Tabi ki sadece dertlenmek, sorunlarımız üzerine düşünmek yetmez. Biz aynı zamanda soruyoruz da. İş bekleyen, atama bekleyen binlerce sağlık işçisi kardeşimiz varken neden ben hâlâ 3 kişinin işini tek başıma yapmak zorunda kalıyorum? Neden bu adaletsizlik? Atama bekleyen sağlık işçileri işe alınsa herkes insanca koşullarda çalışabilir. Hasta işçi ve emekçiler daha insani şartlarda tedavisini alabilir. Kimsenin sağlığını düşünmedikleri ortada. İnsani şartlarda çalışmamız hayatımızın en az üçte birini çalışarak geçirdiğimiz bu sistemde egemenler için ne kadar önemli? Birleşirsek emekçi kardeşlerimizden işittiğimiz; “bu sağlıkçılar da hep asık suratlı, gülmüyorlar” söylemi de sağlıkçıların dilinden düşmeyen; “hastaneye ne kadar sık geliyorlar” söylemi de tarihe karışır. Elbette ki oturup hep beraber dertlenelim değil niyetim, daha güzel, insani, vicdani çalışma koşullarının hayalini hep beraber kurabilmektir. Hangi sektör olursa olsun, hayalimiz yine UİD-DER saflarında ortak. Sağlıkla kalın kardeşler. Yaşasın İşçi Sınıfının Örgütlü Mücadelesi
Fatih’ten bir kadın sağlık işçisi
Bu sene 1 Mayıs’a ağır koşullar altında girdik. Tüm dünyada işsizlik ve yoksulluk gitgide artıyor. Bundan tek etkilenen kesim işçi ve emekçi sınıflar oluyor. Ben de bu süreçte işsiz kalan sağlık işçilerinden biriyim. Evet, “işsiz” bir sağlık işçisi! Size tuhaf gelecek belki ama Ocak ayından bu yana işsizim. Üstelik şu an çalışan sağlıkçı arkadaşlarımdan kiminle konuşursam konuşayım, herkes aynı şeyden şikâyetçi: Yoğunluk.
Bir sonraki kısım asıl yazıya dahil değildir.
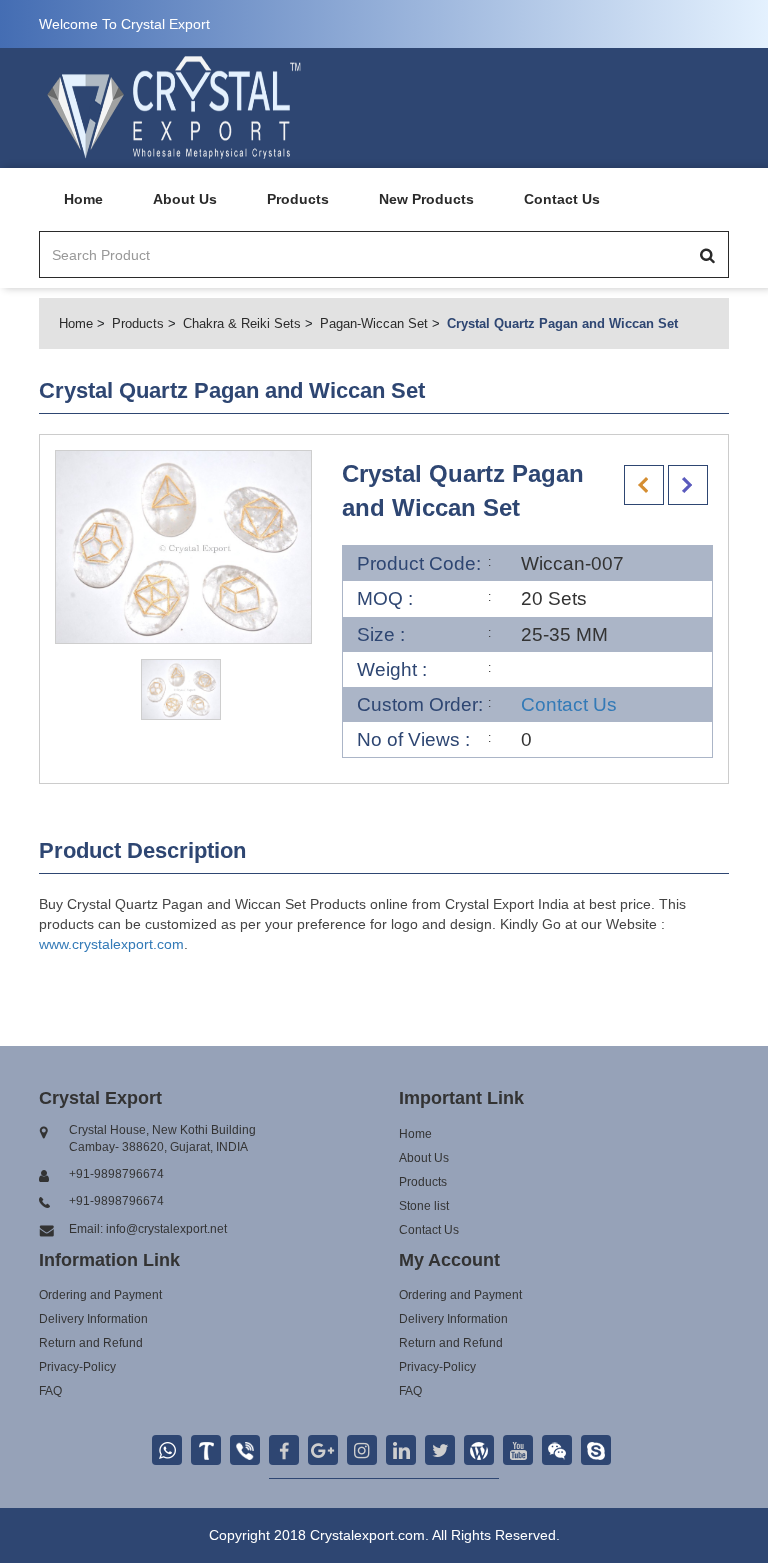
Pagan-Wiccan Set (374, 323)
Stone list (424, 1206)
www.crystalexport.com (111, 944)
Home (83, 199)
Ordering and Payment (100, 1295)
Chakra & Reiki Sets (242, 323)
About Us (185, 199)
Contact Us (562, 199)
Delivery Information (93, 1319)
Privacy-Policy (77, 1367)
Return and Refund (91, 1343)
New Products (426, 199)
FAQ (50, 1391)
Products (298, 199)
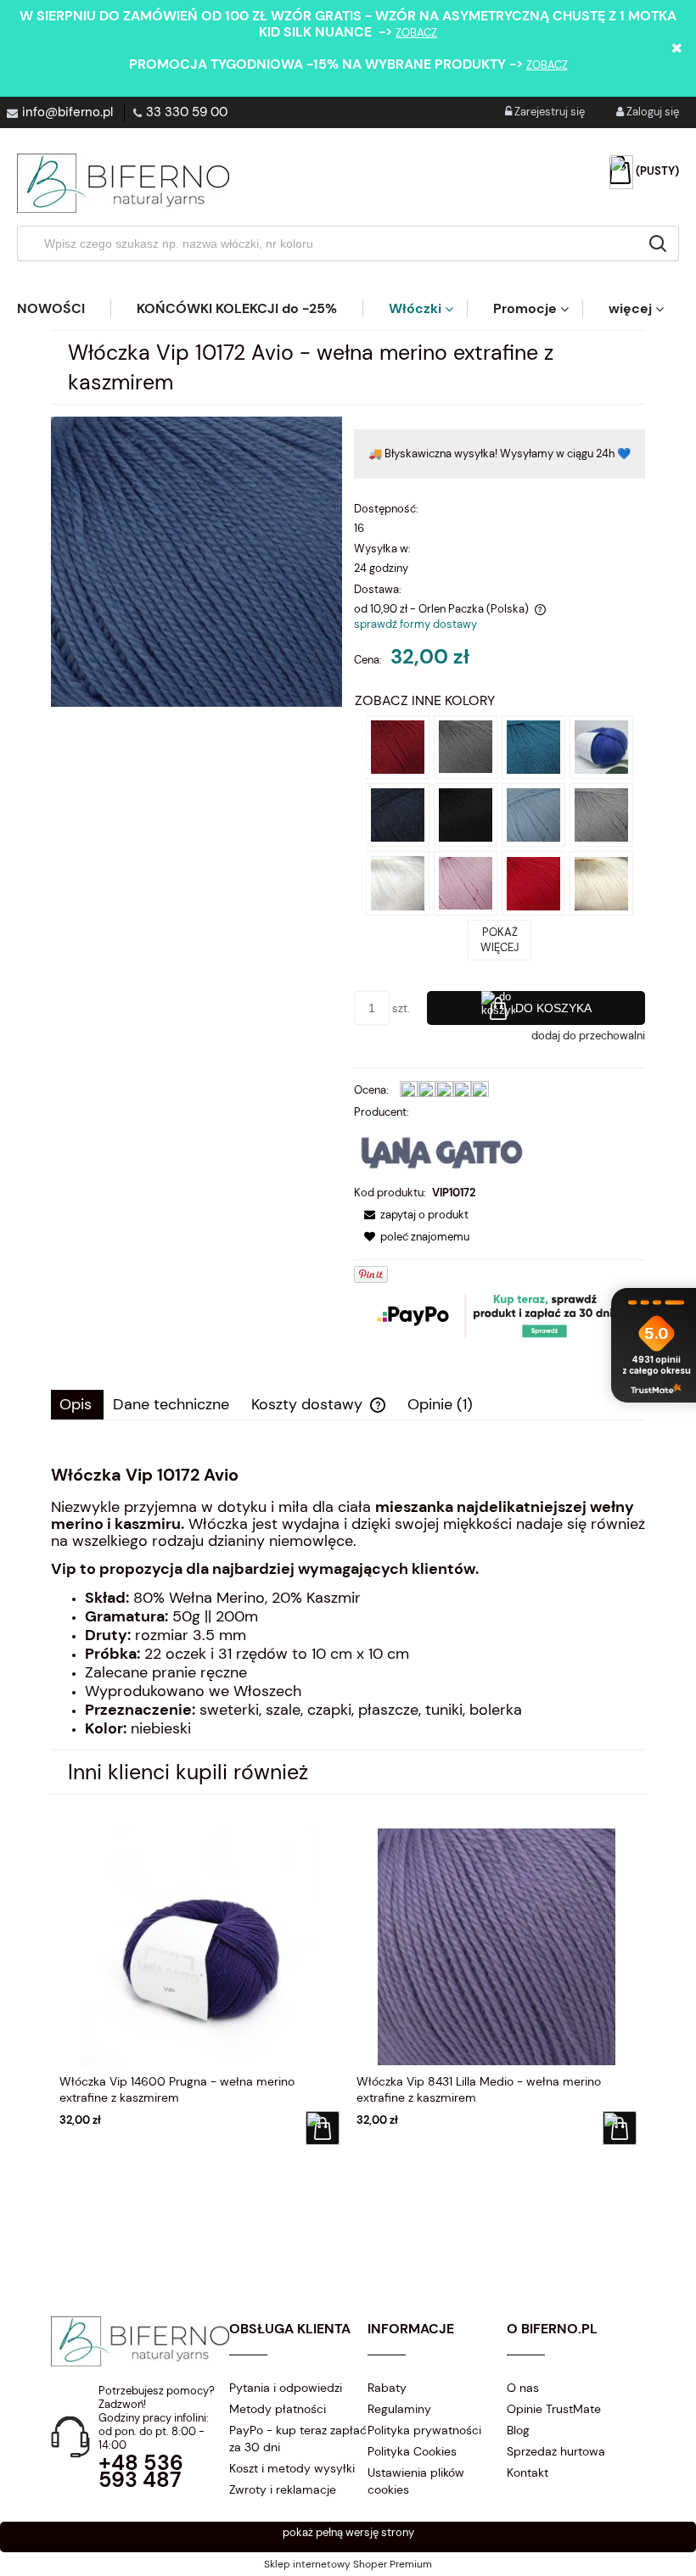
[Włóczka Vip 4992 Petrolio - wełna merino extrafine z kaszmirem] (533, 745)
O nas (523, 2387)
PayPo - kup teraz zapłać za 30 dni (298, 2438)
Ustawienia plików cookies (416, 2481)
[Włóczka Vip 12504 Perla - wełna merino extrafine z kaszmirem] (601, 814)
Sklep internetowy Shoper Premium (348, 2564)
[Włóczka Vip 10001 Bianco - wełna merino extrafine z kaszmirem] (397, 883)
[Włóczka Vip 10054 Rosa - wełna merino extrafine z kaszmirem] (465, 883)
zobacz (416, 32)
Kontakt (527, 2472)
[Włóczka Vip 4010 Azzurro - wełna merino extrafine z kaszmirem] (533, 814)
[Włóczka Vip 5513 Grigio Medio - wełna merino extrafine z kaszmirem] (465, 745)
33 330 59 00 (186, 112)
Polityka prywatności (424, 2430)
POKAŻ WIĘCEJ (499, 940)
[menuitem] (63, 308)
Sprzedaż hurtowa (556, 2451)
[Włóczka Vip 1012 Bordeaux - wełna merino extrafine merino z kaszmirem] (397, 745)
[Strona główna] (123, 183)
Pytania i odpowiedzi (285, 2387)
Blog (518, 2430)
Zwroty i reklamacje (282, 2489)
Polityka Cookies (412, 2451)
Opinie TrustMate (554, 2408)
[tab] (77, 1405)
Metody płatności (277, 2408)
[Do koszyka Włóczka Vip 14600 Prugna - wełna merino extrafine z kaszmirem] (323, 2128)
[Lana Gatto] (442, 1152)
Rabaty (387, 2387)
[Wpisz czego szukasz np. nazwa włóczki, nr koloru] (658, 243)
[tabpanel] (348, 1601)
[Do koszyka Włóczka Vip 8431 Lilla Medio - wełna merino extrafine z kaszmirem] (620, 2128)
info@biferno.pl (67, 112)
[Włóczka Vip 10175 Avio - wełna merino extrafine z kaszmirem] (601, 745)
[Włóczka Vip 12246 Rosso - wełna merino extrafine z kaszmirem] (533, 883)
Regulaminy (399, 2408)
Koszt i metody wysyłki (292, 2468)
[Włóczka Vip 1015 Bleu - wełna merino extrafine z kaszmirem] (397, 814)
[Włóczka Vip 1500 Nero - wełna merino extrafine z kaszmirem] (465, 814)
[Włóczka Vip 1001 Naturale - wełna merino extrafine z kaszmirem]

Peki, çalışan arkadaşların bu kadar iş yükü altında ezilmesi, tek başlarına birçok iş yapmaları yerine neden işsiz sağlıkçılar işe alınmıyor? Atama bekleyen binlerce sağlıkçı dururken neden atamalar yapılmıyor? Ocak ayından bu yana benim gibi birçok arkadaşım işsiz kaldı. Ne tembellik yaptık, ne de hırsızlık! Sözleşmelerimizi yenilemediler, işte işsizliğimizin nedeni bu… Hepimiz genciz ve hiçbirimiz babadan zengin değiliz. Evimize ekmek götürmek zorundayız. Bu yıl benim 1 Mayıs’tan talebim şöyleydi: “Tüm İşsizlere İş!”, “Atama Bekleyen Tüm İşçilere Kadro!” Biliyorum ki bu talepler, sadece benim değil tüm sağlık işçilerinin talepleri. Sesimizin daha gür çıkması ve taleplerimizi kabul ettirebilmek için daha çok çalışacağız.
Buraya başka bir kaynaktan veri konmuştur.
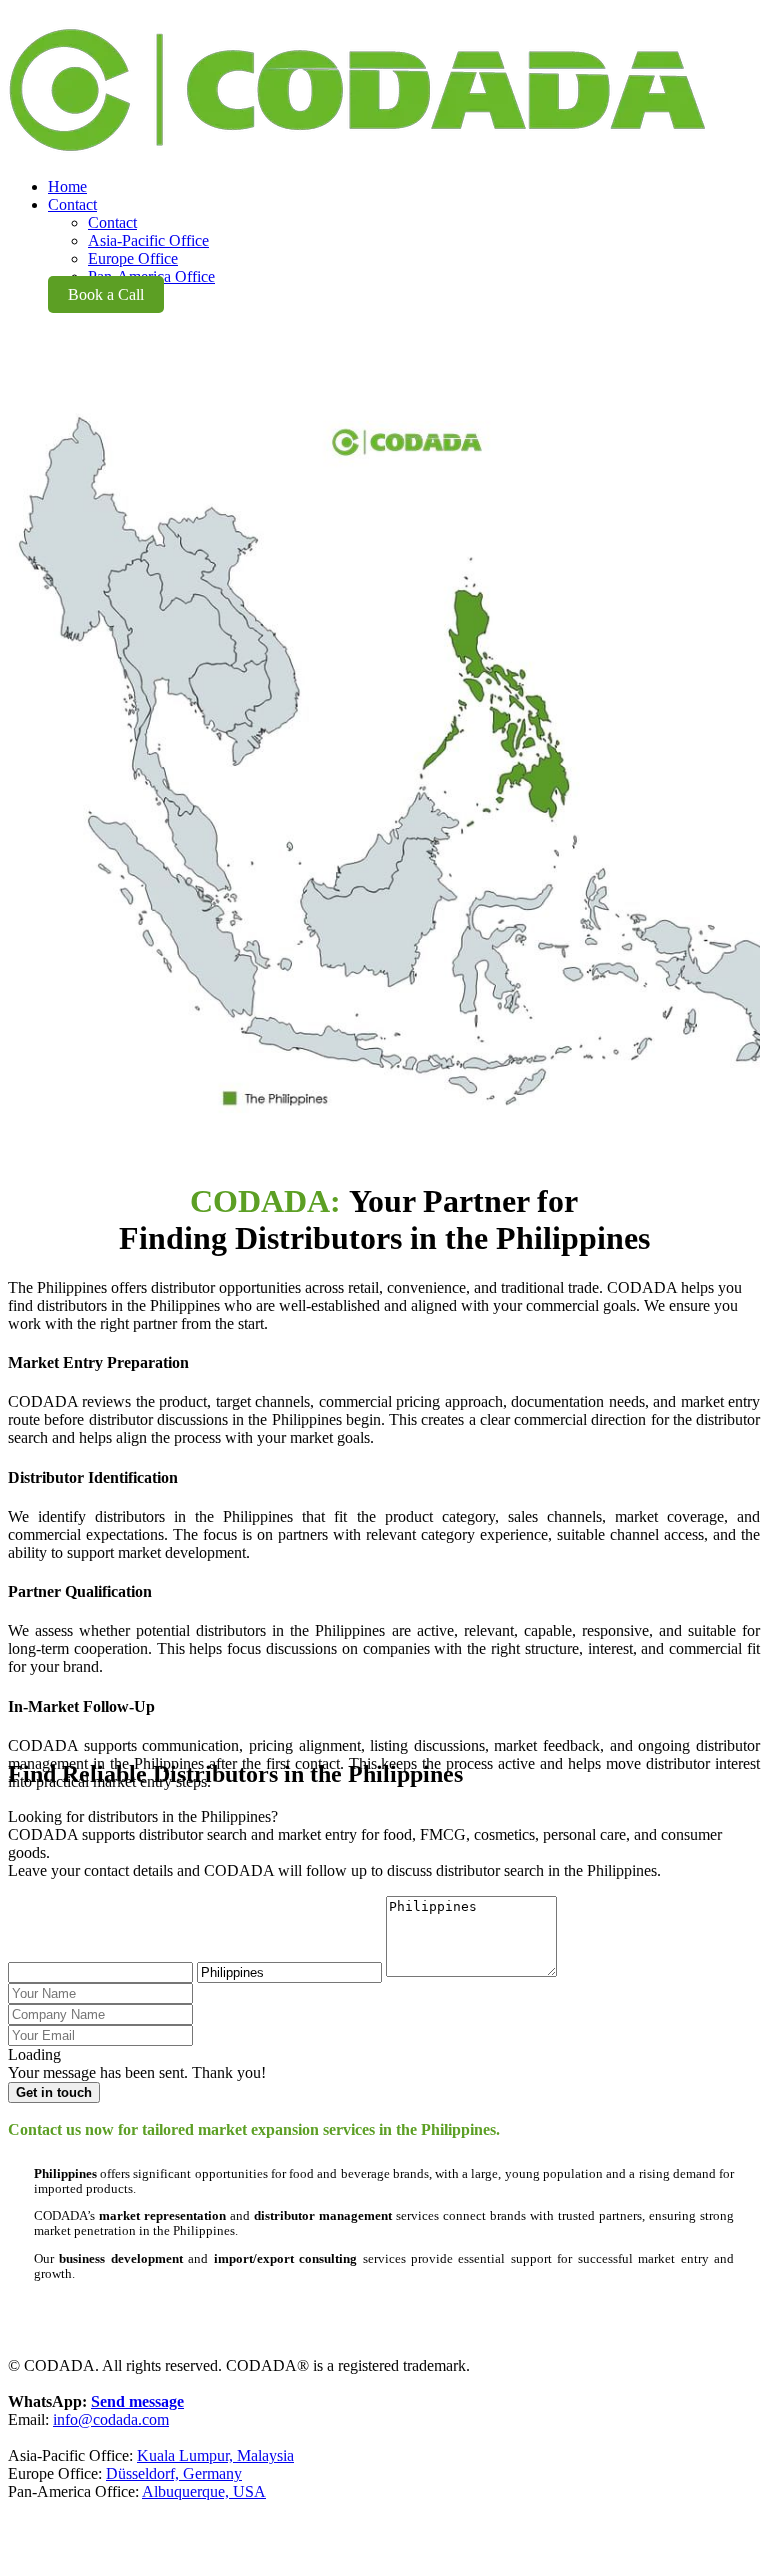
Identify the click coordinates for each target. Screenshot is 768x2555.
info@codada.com (111, 2419)
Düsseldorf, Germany (174, 2473)
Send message (137, 2401)
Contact (112, 222)
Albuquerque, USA (204, 2491)
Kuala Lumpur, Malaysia (215, 2455)
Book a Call (106, 294)
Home (67, 186)
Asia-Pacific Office (148, 240)
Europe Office (133, 258)
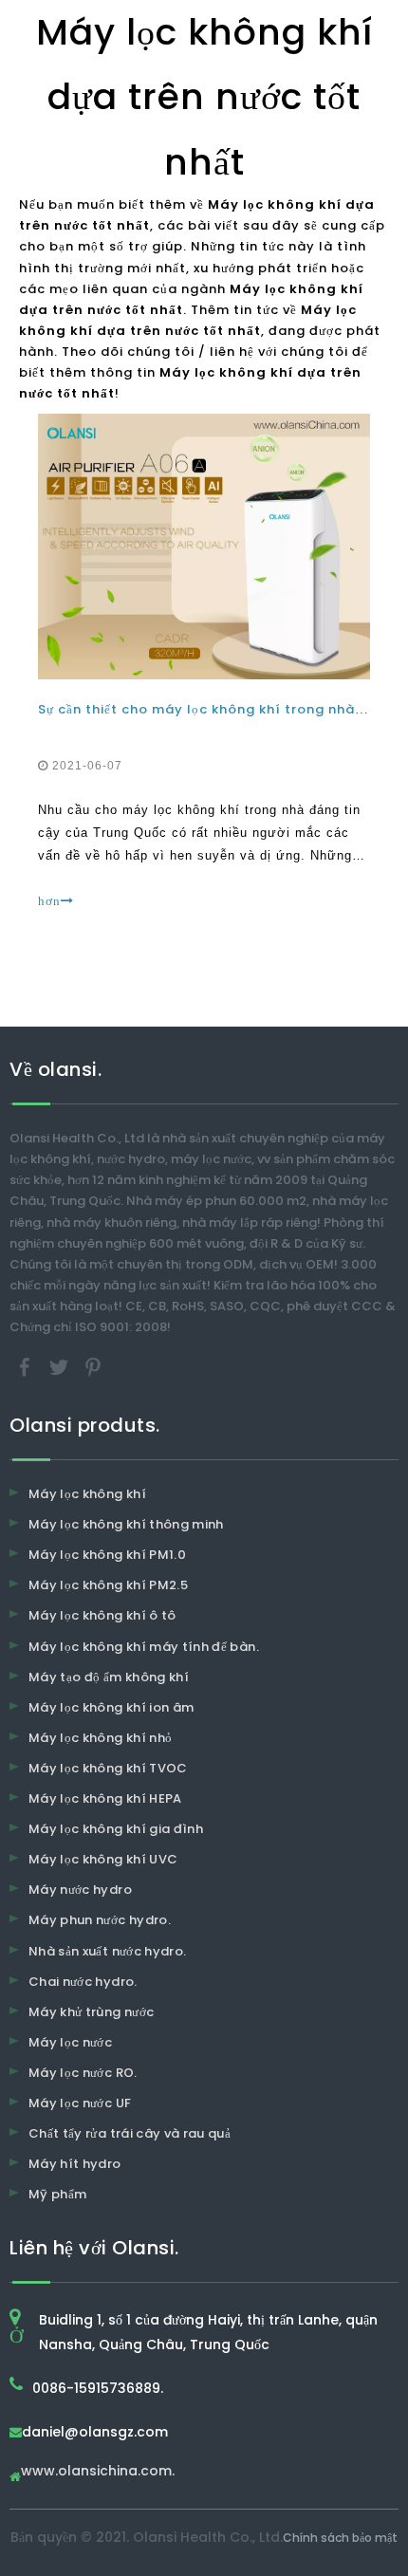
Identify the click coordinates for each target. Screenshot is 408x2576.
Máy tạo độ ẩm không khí (108, 1677)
Avcılar’dan bir sağlık işçisi
Merhaba kardeşler; hayatımızı 1,5 yıldır girdap altına alan bu pandemi ve ekonomik kriz; işsizliği katladı ve sosyal yaşamı alt üst etti. Tabi ki patronlar sorunu Covid’e yükleyerek kendi pisliklerini aklamaya çalışıyorlar. Sorunun Covid-19 olmadığı sitemizde çoğu kez dillendirildi. Bu süreçte bizler de sağlık çalışanları olarak ağır çalışma ve psikolojik baskıya maruz kaldık. Özellikle özel hastanelerde veya devlet hastanelerdeki taşeron çalışanların var olan sorunlarına, ücretsiz izin ve kısa çalışma semeri de eklendi. Sağlık çalışanları olarak bu sağlıksız çalışma koşullarında birçok iş arkadaşımızı kaybettik. Ve bütün sağlık işçilerinde psikolojik sorunlar baş gösterdi.
Ben de hastanede çalışan taşeron işçiyim. Böyle bir süreçte sağlıkçıların çalışıp insanlarımıza hizmet vermesi lazımken, bunun yerine pandemi bahanesiyle kısa çalışmaya girdik. Sene sonuna gelince de ani bir kararla ihaleler yenilenmedi ve Sağlık Bakanlığı eliyle sağlık çalışanları olarak işsiz bırakıldık. Şirket bunu açıklamaya bile tenezzül etmedi. Bunun sebebi bizce belliydi, kamu harcamalarında kısıtlamaya giden bakanlık ilk elden taşeron işçileri işsiz bıraktı. Bir kez daha anladık ki hastalar da çalışanlar da bakanlığın umurunda değil!
Artık nefes alacak alan kalmadı. Ekonomik krizin faturası sürekli işçilerin sırtına bindiriliyor. Ama artık bunu taşıyacak durumda değiliz. Mücadeleye katılmadan ve örgütlenmeden güçlü olamayacağımızı anlamalıyız. 1 Mayıs’ta pandemi bahanesiyle evlere kapatıldık. Yine de UİD-DER saflarında olduğumuzu bilmek ve şartlar ne olursa olsun 1 Mayıs ruhunu işyerlerimizde, evlerimizde, alanlarda yaşatmak bizlere örgütlü gücümüze ilişkin güven verdi. İnanıyoruz ki bu örgütlü güç bizi gelecek umutlu günlere taşıyacak.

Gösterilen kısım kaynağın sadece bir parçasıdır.